Plus de 250 victimes de ces violences se sont constituées partie civile dans l’espoir d’obtenir justice et réparation. Ce procès est organisé avec le soutien du Fonds national de réparation des victimes (FONAREV), une structure mise en place pour accompagner les survivants des conflits et des violences graves en RDC.
Selon Mirrhand Mulumba, point focal du FONAREV au Kasaï-Central, ce procès est crucial pour établir les responsabilités et garantir que les victimes soient reconnues et indemnisées. « Il est vrai que dans le territoire de Luiza, des exactions assimilables à des violations systématiques des droits de l’homme et du droit international humanitaire ont été commises. Il est de la responsabilité du Fonds national de réparation d’appuyer la cour militaire pour permettre le déroulement de ces audiences foraines, qui ont un caractère pédagogique important » a-t-il déclaré.

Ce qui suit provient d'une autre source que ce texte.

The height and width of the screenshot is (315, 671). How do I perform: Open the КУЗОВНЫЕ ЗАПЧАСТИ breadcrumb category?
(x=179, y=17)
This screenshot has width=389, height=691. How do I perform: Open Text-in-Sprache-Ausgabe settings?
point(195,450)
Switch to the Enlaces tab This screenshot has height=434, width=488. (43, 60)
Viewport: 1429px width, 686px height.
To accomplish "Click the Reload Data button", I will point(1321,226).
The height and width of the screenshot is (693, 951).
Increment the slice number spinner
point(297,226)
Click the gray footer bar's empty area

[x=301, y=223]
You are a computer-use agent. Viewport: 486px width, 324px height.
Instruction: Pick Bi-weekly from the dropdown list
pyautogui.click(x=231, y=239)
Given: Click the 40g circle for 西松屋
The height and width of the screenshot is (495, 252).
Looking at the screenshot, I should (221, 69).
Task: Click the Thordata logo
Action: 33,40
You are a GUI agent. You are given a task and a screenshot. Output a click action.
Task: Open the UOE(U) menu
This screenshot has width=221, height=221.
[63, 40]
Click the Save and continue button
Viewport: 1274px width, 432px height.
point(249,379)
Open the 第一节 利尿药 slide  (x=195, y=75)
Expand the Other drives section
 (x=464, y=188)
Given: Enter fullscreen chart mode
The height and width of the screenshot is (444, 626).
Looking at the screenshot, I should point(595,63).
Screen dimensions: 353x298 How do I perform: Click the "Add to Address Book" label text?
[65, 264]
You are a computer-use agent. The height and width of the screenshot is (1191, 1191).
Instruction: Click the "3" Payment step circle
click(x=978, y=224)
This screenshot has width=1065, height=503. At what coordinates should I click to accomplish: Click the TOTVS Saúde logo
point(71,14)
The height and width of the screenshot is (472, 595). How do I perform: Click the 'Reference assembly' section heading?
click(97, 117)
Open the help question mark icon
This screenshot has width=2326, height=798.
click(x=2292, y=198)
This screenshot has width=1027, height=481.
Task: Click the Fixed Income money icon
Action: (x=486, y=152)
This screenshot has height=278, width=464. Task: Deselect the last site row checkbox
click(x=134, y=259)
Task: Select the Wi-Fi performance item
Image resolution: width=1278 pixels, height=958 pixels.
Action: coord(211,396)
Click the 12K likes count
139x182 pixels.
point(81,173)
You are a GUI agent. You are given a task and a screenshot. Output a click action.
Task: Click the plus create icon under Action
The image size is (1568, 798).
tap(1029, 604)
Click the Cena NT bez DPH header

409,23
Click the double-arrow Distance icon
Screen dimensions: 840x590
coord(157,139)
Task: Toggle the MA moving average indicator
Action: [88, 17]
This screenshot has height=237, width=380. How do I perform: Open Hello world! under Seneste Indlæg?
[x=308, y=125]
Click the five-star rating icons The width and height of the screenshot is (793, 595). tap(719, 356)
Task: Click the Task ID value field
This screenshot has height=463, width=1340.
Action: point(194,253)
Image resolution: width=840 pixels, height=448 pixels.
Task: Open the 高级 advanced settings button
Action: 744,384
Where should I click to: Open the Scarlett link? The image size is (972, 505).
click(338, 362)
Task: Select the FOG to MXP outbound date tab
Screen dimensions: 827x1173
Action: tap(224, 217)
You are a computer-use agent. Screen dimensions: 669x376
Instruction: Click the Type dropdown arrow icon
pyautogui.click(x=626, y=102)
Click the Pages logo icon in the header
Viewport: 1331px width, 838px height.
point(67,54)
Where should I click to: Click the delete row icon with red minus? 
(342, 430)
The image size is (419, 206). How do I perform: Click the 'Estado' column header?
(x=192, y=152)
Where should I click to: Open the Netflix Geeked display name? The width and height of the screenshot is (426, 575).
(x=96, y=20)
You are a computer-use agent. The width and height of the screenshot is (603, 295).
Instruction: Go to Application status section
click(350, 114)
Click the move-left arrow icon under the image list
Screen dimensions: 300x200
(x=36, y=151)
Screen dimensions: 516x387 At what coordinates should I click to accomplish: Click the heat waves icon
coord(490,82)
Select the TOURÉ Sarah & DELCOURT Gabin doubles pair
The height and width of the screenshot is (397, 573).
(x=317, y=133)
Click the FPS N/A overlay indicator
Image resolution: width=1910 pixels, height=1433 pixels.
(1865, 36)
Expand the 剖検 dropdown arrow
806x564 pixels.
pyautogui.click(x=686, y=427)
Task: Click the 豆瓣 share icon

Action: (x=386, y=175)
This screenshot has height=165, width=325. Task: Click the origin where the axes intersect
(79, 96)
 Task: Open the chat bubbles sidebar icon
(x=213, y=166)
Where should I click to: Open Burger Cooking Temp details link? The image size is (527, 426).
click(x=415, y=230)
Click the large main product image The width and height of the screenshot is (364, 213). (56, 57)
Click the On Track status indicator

Le FONAREV insiste sur l’importance de ce procès pour mettre fin à l’impunité et rappeler que tous les responsables, directs ou indirects, devront répondre de leurs actes. « La République de l’impunité appartient désormais au passé, elle n’existe plus », a affirmé Mirrhand Mulumba, soulignant que la justice congolaise est déterminée à poursuivre les auteurs des violences, quelles que soient leurs affiliations.
Ce procès constitue une avancée majeure dans la lutte contre l’impunité en RDC et pourrait établir un précédent pour d’autres affaires similaires, en garantissant aux victimes vérité, justice et réparation.